Les Méditations, au nombre de six, étaient suivies d' "objections variées d'hommes savants sur ces démonstrations de Dieu et de l'âme".

Les Méditations ainsi que les Objections et Réponses ont été écrites en latin. Elles furent traduites en français, par le duc de Luynes, pour les Méditations, et par Clerselier, pour les Objections et Réponses. La première édition de la traduction française fut publiée à Paris en 1647, chez "la veuve Camusat et Pierre Le Petit".







"Les Méditations métaphysiques" peuvent se lire pour elles-mêmes, sans souci historique. Elles sont écrites au présent, et le présent qui leur convient est le présent intemporel des principes, toujours actuels ou toujours inactuels, comme on préférera. L'oeuvre fondamentale introduit à la possibilité de tout savoir incontestable. Point de référence ici à d'autres oeuvres antérieures, point d'allusions non plus à la physique qui pourrait se construire sur cette métaphysique. [...] L'itinéraire est réduit à ce qu'exige en toute rigueur l'accès à la vérité. Est-ce à dire qu'il n'y ait point ici de temps? La conclusion serait absurde, et elle est manifestement insoutenable.

Le temps est dans les "Méditations" au moins deux foix, sous deux formes liées.

D'abord, le temps est celui de la méditation, ou plutôt du sujet qui médite et qui rend la vérité sienne, en lui consacrant le temps qu'elle requiert pour se rendre évidente. [...] Chaque Méditation occupe une journée, et, de jour en jour, les résultats acquis sont rappelés, les démarches de la veille sont refaites et résumées, les déplacements d'intérêt sont signalés.

..."

Jean-Marie Beyssade, Présentation, Méditations Métaphysiques, Flammarion 1979.

Photos : le début des six Méditations.

"Alors que tant de thèses cartésiennes sont devenues désuètes, ce texte [le "Discours de la Méthode"] aurait plutôt perdu son pouvoir d'éveil pour être devenu trop classique. Il faut en retrouver la pointe, sans souci d'apologétique ni complaisance pour la patine des préjugés. Cette pointe est philosophique."

++++++

## VOTRE TRAVAIL
1 > D'après l'extrait, qui a traduit les Méditations en français ?
2 > Extrayez à l'identique les lignes des enregistrements, depuis la première jusqu'à celle qui contient « point(1392,680) », ces deux lignes comprises.

Enregistrements extraits
++++++

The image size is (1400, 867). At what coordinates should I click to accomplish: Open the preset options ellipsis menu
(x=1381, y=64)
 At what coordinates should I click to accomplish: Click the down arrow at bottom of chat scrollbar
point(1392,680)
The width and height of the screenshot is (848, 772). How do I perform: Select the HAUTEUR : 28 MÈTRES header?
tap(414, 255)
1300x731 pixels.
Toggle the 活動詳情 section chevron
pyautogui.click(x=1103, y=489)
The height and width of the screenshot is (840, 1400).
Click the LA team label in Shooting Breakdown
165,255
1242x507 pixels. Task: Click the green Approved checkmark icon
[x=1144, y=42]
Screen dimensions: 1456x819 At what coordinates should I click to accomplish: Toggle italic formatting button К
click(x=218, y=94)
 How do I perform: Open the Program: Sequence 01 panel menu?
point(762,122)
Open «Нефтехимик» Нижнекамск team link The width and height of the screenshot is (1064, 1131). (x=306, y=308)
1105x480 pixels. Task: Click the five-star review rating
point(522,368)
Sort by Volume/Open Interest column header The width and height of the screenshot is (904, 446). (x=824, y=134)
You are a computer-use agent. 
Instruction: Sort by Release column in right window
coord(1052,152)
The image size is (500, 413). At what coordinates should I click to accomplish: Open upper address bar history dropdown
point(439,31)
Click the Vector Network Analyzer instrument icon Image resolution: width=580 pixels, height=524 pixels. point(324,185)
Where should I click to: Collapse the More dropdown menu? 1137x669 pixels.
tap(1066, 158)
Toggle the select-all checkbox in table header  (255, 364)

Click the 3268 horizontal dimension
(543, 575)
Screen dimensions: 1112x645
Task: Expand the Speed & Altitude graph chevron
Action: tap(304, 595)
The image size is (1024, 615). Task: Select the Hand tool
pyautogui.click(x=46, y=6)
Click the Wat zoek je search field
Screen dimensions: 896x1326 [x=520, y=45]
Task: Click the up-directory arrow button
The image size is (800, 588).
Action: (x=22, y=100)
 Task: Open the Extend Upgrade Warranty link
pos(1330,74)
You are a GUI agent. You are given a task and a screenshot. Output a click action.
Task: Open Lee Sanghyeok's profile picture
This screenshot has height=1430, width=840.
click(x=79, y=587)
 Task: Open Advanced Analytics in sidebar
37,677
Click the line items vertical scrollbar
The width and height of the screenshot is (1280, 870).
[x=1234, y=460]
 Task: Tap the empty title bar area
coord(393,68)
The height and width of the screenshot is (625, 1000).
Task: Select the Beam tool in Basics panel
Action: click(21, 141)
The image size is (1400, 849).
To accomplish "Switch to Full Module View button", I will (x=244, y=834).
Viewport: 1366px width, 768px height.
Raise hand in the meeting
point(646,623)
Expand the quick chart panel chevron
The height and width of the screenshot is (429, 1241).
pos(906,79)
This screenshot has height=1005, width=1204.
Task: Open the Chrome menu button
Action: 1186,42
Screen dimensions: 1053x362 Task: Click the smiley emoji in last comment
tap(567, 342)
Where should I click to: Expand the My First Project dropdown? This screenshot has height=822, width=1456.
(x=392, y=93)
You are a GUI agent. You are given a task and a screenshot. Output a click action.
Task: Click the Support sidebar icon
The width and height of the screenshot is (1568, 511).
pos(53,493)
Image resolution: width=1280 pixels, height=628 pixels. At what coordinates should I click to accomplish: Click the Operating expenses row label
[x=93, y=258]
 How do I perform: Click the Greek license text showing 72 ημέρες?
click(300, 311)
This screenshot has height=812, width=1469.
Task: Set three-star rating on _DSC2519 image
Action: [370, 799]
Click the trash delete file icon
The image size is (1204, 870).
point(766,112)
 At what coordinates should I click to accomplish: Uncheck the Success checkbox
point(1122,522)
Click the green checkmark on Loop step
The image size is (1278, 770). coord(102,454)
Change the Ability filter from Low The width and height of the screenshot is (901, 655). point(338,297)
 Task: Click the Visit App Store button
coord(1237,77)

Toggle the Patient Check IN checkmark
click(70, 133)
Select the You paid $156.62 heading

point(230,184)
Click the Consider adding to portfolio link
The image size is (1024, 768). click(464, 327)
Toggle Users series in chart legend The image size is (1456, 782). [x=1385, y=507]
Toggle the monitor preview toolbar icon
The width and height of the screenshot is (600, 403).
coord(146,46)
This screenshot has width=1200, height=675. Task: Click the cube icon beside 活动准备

++++++

## CORRIGÉ
1 > Le duc de Luynes.

2 >
The image size is (1400, 867). At what coordinates should I click to accomplish: Open the preset options ellipsis menu
(x=1381, y=64)
 At what coordinates should I click to accomplish: Click the down arrow at bottom of chat scrollbar
point(1392,680)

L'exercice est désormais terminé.